Exercise
Pictures appear among the records below and must be omitted. Repeat exactly the lines from the line with "Where should I" to the line with "Click percent icon under Посетители column", both included.
*** Opening Information provided ***
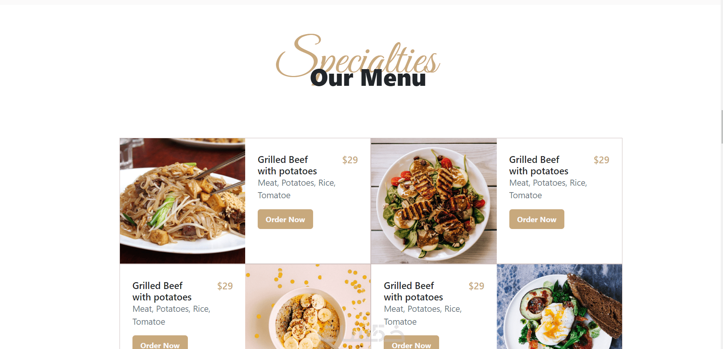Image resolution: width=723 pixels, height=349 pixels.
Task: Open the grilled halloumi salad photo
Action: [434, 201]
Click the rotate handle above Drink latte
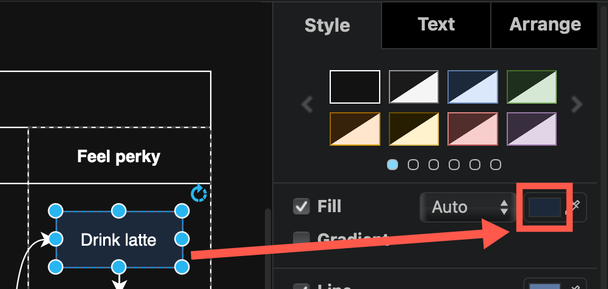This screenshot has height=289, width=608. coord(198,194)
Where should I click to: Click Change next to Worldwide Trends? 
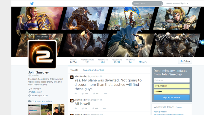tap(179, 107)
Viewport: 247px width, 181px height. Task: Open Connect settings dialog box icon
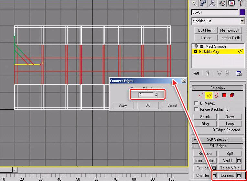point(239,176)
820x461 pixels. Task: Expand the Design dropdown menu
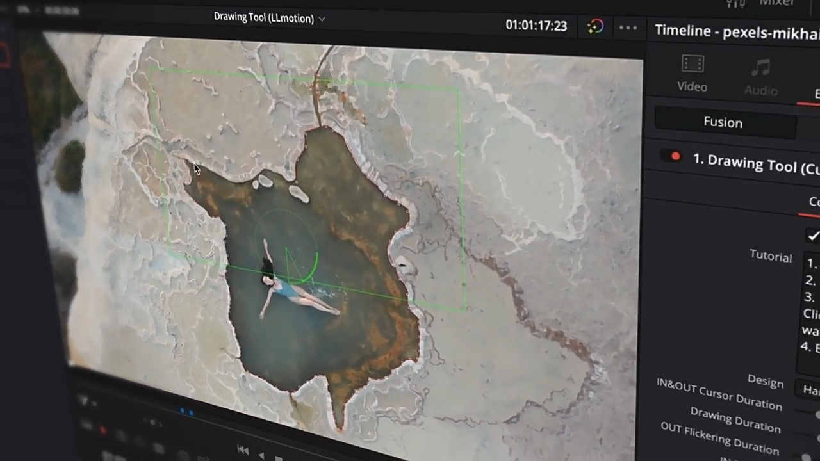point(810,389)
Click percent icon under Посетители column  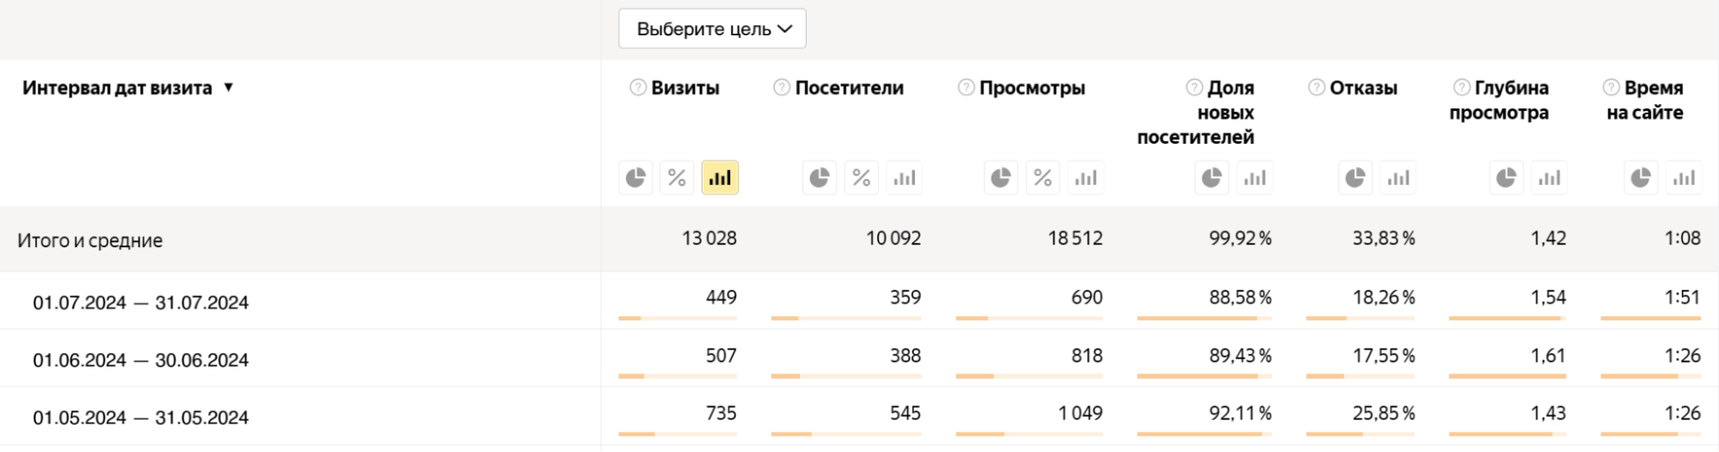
*** Closing Information provided ***
*** Opening Information provided ***
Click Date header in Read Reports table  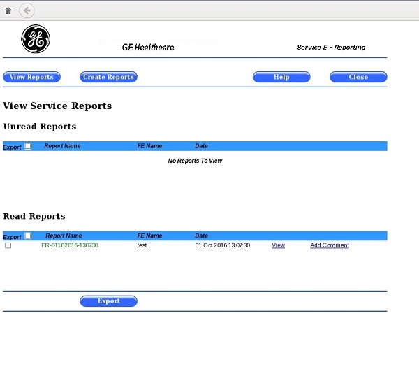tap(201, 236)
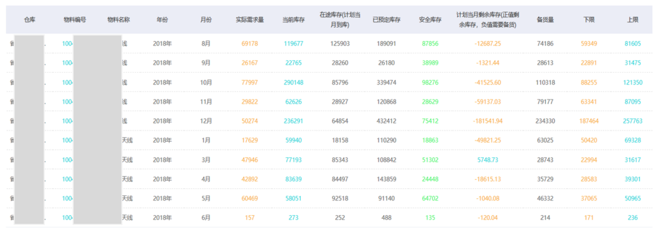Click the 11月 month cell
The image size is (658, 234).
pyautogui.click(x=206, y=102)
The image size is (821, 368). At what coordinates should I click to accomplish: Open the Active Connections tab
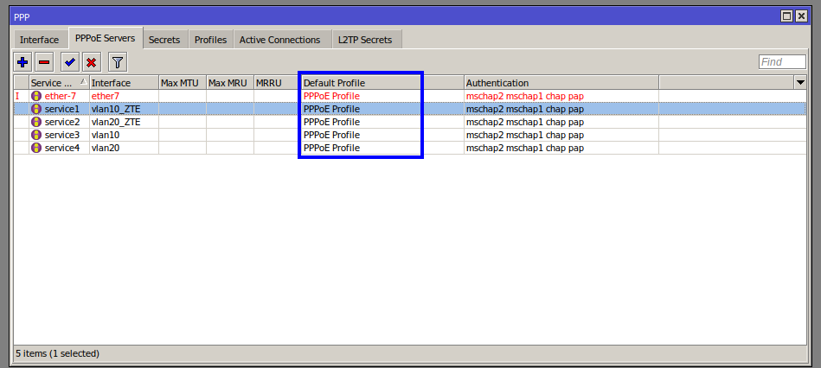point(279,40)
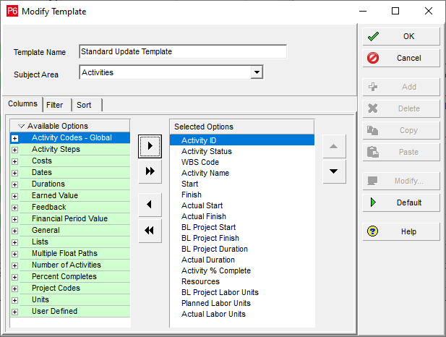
*** Closing Information provided ***
*** Opening Information provided ***
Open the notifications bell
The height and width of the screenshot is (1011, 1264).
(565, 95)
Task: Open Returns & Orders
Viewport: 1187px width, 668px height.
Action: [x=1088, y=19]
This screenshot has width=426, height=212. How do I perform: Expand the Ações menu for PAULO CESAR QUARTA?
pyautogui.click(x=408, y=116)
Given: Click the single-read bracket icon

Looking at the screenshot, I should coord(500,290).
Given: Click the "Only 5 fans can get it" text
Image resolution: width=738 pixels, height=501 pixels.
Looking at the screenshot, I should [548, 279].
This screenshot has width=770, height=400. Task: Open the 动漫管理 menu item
*** Closing Information provided ***
Solution
Where should I click to: Click Change next to Worldwide Trends? 
tap(179, 107)
Viewport: 247px width, 181px height. Task: Open Connect settings dialog box icon
point(239,176)
820x461 pixels. Task: Expand the Design dropdown menu
point(810,389)
Click percent icon under Посетители column  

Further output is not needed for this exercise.